(To be done):
Find every line in the records below that contains the word "options" and copy each of those lines.

(Data supplied):

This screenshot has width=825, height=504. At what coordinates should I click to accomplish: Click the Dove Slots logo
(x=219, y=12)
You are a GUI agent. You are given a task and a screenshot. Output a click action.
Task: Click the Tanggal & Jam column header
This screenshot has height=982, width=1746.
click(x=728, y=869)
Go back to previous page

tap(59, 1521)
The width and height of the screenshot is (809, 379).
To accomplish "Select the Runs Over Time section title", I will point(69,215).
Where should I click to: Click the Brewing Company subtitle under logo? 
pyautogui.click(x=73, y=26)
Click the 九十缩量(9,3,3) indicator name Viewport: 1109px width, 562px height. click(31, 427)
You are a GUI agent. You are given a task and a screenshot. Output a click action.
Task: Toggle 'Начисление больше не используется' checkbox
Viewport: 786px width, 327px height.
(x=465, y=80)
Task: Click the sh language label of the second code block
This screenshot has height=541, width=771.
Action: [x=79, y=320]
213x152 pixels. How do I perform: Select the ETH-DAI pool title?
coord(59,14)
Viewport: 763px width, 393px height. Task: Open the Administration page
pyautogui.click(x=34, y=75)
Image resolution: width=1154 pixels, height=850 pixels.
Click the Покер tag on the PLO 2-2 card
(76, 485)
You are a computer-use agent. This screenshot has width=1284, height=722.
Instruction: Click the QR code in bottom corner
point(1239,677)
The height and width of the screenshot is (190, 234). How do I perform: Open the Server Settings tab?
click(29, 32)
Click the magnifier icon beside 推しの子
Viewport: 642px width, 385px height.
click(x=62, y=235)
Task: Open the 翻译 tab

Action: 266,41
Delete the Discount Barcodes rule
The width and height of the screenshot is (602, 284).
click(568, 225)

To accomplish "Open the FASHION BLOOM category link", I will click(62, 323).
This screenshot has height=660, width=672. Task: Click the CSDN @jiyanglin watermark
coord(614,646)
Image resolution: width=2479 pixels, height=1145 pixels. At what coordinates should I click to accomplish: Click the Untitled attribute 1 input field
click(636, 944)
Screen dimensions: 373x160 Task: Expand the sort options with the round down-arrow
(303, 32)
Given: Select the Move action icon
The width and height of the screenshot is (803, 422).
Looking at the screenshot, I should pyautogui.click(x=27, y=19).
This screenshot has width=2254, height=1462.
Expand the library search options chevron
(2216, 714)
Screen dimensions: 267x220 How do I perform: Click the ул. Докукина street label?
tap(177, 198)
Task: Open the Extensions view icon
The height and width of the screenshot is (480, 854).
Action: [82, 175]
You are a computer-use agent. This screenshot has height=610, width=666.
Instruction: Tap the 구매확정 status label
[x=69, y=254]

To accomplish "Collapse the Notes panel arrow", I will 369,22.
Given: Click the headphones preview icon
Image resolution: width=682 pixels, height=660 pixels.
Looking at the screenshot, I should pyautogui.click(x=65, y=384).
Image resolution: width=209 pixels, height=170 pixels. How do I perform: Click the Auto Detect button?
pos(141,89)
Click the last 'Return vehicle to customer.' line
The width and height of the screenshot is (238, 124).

(Task answer):
Screen dimensions: 373x160 Task: Expand the sort options with the round down-arrow
Expand the library search options chevron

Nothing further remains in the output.